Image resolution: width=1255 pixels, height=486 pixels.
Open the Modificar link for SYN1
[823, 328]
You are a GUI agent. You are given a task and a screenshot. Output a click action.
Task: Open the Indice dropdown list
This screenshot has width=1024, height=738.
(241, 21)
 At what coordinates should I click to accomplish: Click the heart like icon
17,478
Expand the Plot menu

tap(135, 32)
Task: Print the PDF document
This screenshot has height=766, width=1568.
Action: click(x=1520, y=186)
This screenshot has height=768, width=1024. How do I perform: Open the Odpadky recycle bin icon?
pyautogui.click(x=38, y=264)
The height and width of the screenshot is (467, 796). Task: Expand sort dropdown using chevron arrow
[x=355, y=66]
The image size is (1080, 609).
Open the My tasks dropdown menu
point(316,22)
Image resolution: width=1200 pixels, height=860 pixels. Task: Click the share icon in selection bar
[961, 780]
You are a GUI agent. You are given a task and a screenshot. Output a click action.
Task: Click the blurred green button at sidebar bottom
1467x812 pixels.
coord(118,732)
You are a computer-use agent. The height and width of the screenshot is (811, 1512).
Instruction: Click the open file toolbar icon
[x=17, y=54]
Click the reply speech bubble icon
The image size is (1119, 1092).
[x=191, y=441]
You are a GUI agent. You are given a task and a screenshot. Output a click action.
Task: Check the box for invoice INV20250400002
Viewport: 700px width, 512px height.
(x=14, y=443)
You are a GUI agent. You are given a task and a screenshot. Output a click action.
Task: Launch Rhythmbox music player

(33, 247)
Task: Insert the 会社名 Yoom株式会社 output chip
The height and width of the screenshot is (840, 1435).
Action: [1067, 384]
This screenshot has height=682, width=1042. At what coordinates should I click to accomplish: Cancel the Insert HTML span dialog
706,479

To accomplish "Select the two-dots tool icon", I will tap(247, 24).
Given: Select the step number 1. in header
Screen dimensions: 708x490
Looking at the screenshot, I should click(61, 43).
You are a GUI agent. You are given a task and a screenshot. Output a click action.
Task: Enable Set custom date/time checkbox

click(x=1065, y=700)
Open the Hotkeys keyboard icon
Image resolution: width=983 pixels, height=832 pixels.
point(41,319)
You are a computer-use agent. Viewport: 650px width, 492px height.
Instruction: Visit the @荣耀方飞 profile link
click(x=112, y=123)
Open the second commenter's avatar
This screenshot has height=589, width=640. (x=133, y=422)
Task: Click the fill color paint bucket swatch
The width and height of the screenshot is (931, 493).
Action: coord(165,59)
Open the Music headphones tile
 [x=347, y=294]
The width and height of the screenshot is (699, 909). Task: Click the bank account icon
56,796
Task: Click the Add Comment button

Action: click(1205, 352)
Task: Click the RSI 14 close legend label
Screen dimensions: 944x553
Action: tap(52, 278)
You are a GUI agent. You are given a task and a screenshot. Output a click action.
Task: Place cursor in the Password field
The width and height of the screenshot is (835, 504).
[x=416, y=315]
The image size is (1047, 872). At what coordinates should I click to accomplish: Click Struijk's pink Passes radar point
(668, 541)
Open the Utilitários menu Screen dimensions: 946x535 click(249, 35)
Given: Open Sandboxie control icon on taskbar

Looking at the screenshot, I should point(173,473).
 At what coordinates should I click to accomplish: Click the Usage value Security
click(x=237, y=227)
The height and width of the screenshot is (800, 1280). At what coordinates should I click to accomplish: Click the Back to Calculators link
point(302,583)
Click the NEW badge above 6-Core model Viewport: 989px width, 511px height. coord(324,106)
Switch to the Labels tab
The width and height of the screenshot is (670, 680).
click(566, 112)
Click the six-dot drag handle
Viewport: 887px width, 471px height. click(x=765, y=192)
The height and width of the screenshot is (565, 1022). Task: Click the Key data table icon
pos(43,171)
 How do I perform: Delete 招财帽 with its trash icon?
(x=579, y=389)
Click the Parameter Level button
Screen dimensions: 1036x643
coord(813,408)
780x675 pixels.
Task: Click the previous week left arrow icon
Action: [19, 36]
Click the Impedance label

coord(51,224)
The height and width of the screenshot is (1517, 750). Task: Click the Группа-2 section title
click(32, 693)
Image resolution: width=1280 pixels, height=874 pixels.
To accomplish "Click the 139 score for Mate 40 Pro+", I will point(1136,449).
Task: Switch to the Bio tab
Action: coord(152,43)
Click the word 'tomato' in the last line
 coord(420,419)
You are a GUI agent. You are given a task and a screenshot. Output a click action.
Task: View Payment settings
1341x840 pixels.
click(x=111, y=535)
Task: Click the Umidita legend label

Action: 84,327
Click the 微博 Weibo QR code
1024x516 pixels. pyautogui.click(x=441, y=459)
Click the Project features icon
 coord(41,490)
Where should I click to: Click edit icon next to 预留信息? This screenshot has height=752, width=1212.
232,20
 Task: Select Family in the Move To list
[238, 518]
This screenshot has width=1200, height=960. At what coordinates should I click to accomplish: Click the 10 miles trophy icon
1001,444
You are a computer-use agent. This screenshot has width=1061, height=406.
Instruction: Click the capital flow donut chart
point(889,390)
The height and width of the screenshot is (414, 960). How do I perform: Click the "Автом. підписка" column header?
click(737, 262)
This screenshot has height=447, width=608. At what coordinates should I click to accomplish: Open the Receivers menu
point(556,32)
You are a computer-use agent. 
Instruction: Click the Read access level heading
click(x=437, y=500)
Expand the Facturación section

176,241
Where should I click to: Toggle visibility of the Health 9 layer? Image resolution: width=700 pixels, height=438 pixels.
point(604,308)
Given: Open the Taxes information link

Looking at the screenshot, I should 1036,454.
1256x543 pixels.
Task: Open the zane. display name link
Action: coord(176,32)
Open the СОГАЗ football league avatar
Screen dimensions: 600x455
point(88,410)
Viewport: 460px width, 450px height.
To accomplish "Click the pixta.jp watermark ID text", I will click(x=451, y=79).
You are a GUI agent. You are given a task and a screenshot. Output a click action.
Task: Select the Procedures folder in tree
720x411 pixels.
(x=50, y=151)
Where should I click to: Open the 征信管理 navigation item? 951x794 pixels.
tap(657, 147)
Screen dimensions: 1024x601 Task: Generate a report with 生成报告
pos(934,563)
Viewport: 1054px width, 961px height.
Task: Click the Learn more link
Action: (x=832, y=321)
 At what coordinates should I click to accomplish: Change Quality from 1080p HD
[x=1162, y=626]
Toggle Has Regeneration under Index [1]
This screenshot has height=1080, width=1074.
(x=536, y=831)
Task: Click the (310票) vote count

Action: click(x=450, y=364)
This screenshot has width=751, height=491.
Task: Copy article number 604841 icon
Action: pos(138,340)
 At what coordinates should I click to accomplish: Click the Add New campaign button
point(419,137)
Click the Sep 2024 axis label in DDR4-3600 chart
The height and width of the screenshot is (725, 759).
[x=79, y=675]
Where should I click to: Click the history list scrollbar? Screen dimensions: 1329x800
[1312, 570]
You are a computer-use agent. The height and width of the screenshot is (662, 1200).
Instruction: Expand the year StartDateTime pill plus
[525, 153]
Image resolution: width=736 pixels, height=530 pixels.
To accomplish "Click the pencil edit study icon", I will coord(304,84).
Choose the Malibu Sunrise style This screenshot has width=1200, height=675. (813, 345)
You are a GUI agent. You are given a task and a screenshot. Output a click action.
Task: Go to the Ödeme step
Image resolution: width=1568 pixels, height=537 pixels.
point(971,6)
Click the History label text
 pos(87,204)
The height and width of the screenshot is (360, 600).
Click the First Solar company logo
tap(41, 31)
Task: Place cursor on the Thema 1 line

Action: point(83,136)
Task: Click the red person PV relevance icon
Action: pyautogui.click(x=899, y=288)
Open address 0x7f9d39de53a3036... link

◆ ◆ ◆ ◆

Problem to work on:
Copy out the entries. Leave every line exactly as it is.

Exercise output:
Image resolution: width=1255 pixels, height=486 pixels.
Open the Modificar link for SYN1
[823, 328]
You are a GUI agent. You are given a task and a screenshot. Output a click action.
Task: Open the Indice dropdown list
This screenshot has width=1024, height=738.
(241, 21)
 At what coordinates should I click to accomplish: Click the heart like icon
17,478
Expand the Plot menu

tap(135, 32)
Task: Print the PDF document
This screenshot has height=766, width=1568.
Action: click(x=1520, y=186)
This screenshot has height=768, width=1024. How do I perform: Open the Odpadky recycle bin icon?
pyautogui.click(x=38, y=264)
The height and width of the screenshot is (467, 796). Task: Expand sort dropdown using chevron arrow
[x=355, y=66]
The image size is (1080, 609).
Open the My tasks dropdown menu
point(316,22)
Image resolution: width=1200 pixels, height=860 pixels. Task: Click the share icon in selection bar
[961, 780]
You are a GUI agent. You are given a task and a screenshot. Output a click action.
Task: Click the blurred green button at sidebar bottom
1467x812 pixels.
coord(118,732)
You are a computer-use agent. The height and width of the screenshot is (811, 1512).
Instruction: Click the open file toolbar icon
[x=17, y=54]
Click the reply speech bubble icon
The image size is (1119, 1092).
[x=191, y=441]
You are a GUI agent. You are given a task and a screenshot. Output a click action.
Task: Check the box for invoice INV20250400002
Viewport: 700px width, 512px height.
(x=14, y=443)
You are a GUI agent. You are given a task and a screenshot. Output a click action.
Task: Launch Rhythmbox music player

(33, 247)
Task: Insert the 会社名 Yoom株式会社 output chip
The height and width of the screenshot is (840, 1435).
Action: [1067, 384]
This screenshot has height=682, width=1042. At what coordinates should I click to accomplish: Cancel the Insert HTML span dialog
706,479

To accomplish "Select the two-dots tool icon", I will tap(247, 24).
Given: Select the step number 1. in header
Screen dimensions: 708x490
Looking at the screenshot, I should click(61, 43).
You are a GUI agent. You are given a task and a screenshot. Output a click action.
Task: Enable Set custom date/time checkbox

click(x=1065, y=700)
Open the Hotkeys keyboard icon
Image resolution: width=983 pixels, height=832 pixels.
point(41,319)
You are a computer-use agent. Viewport: 650px width, 492px height.
Instruction: Visit the @荣耀方飞 profile link
click(x=112, y=123)
Open the second commenter's avatar
This screenshot has height=589, width=640. (x=133, y=422)
Task: Click the fill color paint bucket swatch
The width and height of the screenshot is (931, 493).
Action: coord(165,59)
Open the Music headphones tile
 [x=347, y=294]
The width and height of the screenshot is (699, 909). Task: Click the bank account icon
56,796
Task: Click the Add Comment button

Action: click(1205, 352)
Task: Click the RSI 14 close legend label
Screen dimensions: 944x553
Action: tap(52, 278)
You are a GUI agent. You are given a task and a screenshot. Output a click action.
Task: Place cursor in the Password field
The width and height of the screenshot is (835, 504).
[x=416, y=315]
The image size is (1047, 872). At what coordinates should I click to accomplish: Click Struijk's pink Passes radar point
(668, 541)
Open the Utilitários menu Screen dimensions: 946x535 click(249, 35)
Given: Open Sandboxie control icon on taskbar

Looking at the screenshot, I should point(173,473).
 At what coordinates should I click to accomplish: Click the Usage value Security
click(x=237, y=227)
The height and width of the screenshot is (800, 1280). At what coordinates should I click to accomplish: Click the Back to Calculators link
point(302,583)
Click the NEW badge above 6-Core model Viewport: 989px width, 511px height. coord(324,106)
Switch to the Labels tab
The width and height of the screenshot is (670, 680).
click(566, 112)
Click the six-dot drag handle
Viewport: 887px width, 471px height. click(x=765, y=192)
The height and width of the screenshot is (565, 1022). Task: Click the Key data table icon
pos(43,171)
 How do I perform: Delete 招财帽 with its trash icon?
(x=579, y=389)
Click the Parameter Level button
Screen dimensions: 1036x643
coord(813,408)
780x675 pixels.
Task: Click the previous week left arrow icon
Action: [19, 36]
Click the Impedance label

coord(51,224)
The height and width of the screenshot is (1517, 750). Task: Click the Группа-2 section title
click(32, 693)
Image resolution: width=1280 pixels, height=874 pixels.
To accomplish "Click the 139 score for Mate 40 Pro+", I will point(1136,449).
Task: Switch to the Bio tab
Action: coord(152,43)
Click the word 'tomato' in the last line
 coord(420,419)
You are a GUI agent. You are given a task and a screenshot. Output a click action.
Task: View Payment settings
1341x840 pixels.
click(x=111, y=535)
Task: Click the Umidita legend label

Action: 84,327
Click the 微博 Weibo QR code
1024x516 pixels. pyautogui.click(x=441, y=459)
Click the Project features icon
 coord(41,490)
Where should I click to: Click edit icon next to 预留信息? This screenshot has height=752, width=1212.
232,20
 Task: Select Family in the Move To list
[238, 518]
This screenshot has width=1200, height=960. At what coordinates should I click to accomplish: Click the 10 miles trophy icon
1001,444
You are a computer-use agent. This screenshot has width=1061, height=406.
Instruction: Click the capital flow donut chart
point(889,390)
The height and width of the screenshot is (414, 960). How do I perform: Click the "Автом. підписка" column header?
click(737, 262)
This screenshot has height=447, width=608. At what coordinates should I click to accomplish: Open the Receivers menu
point(556,32)
You are a computer-use agent. 
Instruction: Click the Read access level heading
click(x=437, y=500)
Expand the Facturación section

176,241
Where should I click to: Toggle visibility of the Health 9 layer? Image resolution: width=700 pixels, height=438 pixels.
point(604,308)
Given: Open the Taxes information link

Looking at the screenshot, I should 1036,454.
1256x543 pixels.
Task: Open the zane. display name link
Action: coord(176,32)
Open the СОГАЗ football league avatar
Screen dimensions: 600x455
point(88,410)
Viewport: 460px width, 450px height.
To accomplish "Click the pixta.jp watermark ID text", I will click(x=451, y=79).
You are a GUI agent. You are given a task and a screenshot. Output a click action.
Task: Select the Procedures folder in tree
720x411 pixels.
(x=50, y=151)
Where should I click to: Open the 征信管理 navigation item? 951x794 pixels.
tap(657, 147)
Screen dimensions: 1024x601 Task: Generate a report with 生成报告
pos(934,563)
Viewport: 1054px width, 961px height.
Task: Click the Learn more link
Action: (x=832, y=321)
 At what coordinates should I click to accomplish: Change Quality from 1080p HD
[x=1162, y=626]
Toggle Has Regeneration under Index [1]
This screenshot has height=1080, width=1074.
(x=536, y=831)
Task: Click the (310票) vote count

Action: click(x=450, y=364)
This screenshot has width=751, height=491.
Task: Copy article number 604841 icon
Action: pos(138,340)
 At what coordinates should I click to accomplish: Click the Add New campaign button
point(419,137)
Click the Sep 2024 axis label in DDR4-3600 chart
The height and width of the screenshot is (725, 759).
[x=79, y=675]
Where should I click to: Click the history list scrollbar? Screen dimensions: 1329x800
[1312, 570]
You are a computer-use agent. The height and width of the screenshot is (662, 1200).
Instruction: Expand the year StartDateTime pill plus
[525, 153]
Image resolution: width=736 pixels, height=530 pixels.
To accomplish "Click the pencil edit study icon", I will coord(304,84).
Choose the Malibu Sunrise style This screenshot has width=1200, height=675. (813, 345)
You are a GUI agent. You are given a task and a screenshot. Output a click action.
Task: Go to the Ödeme step
Image resolution: width=1568 pixels, height=537 pixels.
point(971,6)
Click the History label text
 pos(87,204)
The height and width of the screenshot is (360, 600).
Click the First Solar company logo
tap(41, 31)
Task: Place cursor on the Thema 1 line

Action: point(83,136)
Task: Click the red person PV relevance icon
Action: pyautogui.click(x=899, y=288)
Open address 0x7f9d39de53a3036... link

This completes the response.